━━━━━ Data records ━━━━━
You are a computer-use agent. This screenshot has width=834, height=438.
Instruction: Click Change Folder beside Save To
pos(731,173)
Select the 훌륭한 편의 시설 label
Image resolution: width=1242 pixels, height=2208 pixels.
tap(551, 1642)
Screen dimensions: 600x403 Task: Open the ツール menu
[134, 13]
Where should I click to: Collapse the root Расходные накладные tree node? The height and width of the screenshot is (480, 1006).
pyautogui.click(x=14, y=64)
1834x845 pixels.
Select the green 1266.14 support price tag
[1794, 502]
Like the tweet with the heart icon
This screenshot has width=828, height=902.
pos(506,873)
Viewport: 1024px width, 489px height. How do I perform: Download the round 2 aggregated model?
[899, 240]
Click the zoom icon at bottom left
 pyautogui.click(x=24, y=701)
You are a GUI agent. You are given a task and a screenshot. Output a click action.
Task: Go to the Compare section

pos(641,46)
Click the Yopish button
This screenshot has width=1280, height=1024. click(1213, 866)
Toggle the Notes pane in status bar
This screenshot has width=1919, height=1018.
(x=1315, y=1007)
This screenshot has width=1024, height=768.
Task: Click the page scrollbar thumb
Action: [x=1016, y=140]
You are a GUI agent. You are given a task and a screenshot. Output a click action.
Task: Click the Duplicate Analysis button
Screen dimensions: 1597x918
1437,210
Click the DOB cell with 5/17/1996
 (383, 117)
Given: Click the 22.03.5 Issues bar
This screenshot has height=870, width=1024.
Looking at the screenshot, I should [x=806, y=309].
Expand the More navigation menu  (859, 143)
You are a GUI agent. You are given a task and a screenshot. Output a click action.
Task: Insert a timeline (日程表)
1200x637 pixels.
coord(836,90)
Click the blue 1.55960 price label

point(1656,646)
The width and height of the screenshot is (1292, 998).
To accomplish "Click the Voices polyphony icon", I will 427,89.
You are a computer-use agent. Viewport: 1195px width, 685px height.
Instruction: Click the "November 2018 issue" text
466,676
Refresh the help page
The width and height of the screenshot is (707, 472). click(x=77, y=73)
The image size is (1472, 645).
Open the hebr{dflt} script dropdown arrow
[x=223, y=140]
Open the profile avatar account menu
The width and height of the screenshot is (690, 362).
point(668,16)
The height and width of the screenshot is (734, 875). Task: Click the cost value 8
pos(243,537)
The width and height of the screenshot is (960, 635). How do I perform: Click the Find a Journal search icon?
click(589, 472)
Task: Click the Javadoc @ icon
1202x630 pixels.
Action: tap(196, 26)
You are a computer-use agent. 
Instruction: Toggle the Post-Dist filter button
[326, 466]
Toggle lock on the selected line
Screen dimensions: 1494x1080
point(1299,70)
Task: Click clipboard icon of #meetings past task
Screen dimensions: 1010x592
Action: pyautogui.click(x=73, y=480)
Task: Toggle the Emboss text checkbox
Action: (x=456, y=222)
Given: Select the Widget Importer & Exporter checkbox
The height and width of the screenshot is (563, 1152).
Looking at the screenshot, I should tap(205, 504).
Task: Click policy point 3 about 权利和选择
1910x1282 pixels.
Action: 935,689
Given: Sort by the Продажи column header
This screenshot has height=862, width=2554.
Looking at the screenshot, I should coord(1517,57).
━━━━━
Within the records above, the line carrying "1200x637 pixels." starts the range and the last line ends it. Set down that range exactly.

**Written solution:**
1200x637 pixels.
coord(836,90)
Click the blue 1.55960 price label

point(1656,646)
The width and height of the screenshot is (1292, 998).
To accomplish "Click the Voices polyphony icon", I will 427,89.
You are a computer-use agent. Viewport: 1195px width, 685px height.
Instruction: Click the "November 2018 issue" text
466,676
Refresh the help page
The width and height of the screenshot is (707, 472). click(x=77, y=73)
The image size is (1472, 645).
Open the hebr{dflt} script dropdown arrow
[x=223, y=140]
Open the profile avatar account menu
The width and height of the screenshot is (690, 362).
point(668,16)
The height and width of the screenshot is (734, 875). Task: Click the cost value 8
pos(243,537)
The width and height of the screenshot is (960, 635). How do I perform: Click the Find a Journal search icon?
click(589, 472)
Task: Click the Javadoc @ icon
1202x630 pixels.
Action: tap(196, 26)
You are a computer-use agent. 
Instruction: Toggle the Post-Dist filter button
[326, 466]
Toggle lock on the selected line
Screen dimensions: 1494x1080
point(1299,70)
Task: Click clipboard icon of #meetings past task
Screen dimensions: 1010x592
Action: pyautogui.click(x=73, y=480)
Task: Toggle the Emboss text checkbox
Action: (x=456, y=222)
Given: Select the Widget Importer & Exporter checkbox
The height and width of the screenshot is (563, 1152).
Looking at the screenshot, I should tap(205, 504).
Task: Click policy point 3 about 权利和选择
1910x1282 pixels.
Action: 935,689
Given: Sort by the Продажи column header
This screenshot has height=862, width=2554.
Looking at the screenshot, I should coord(1517,57).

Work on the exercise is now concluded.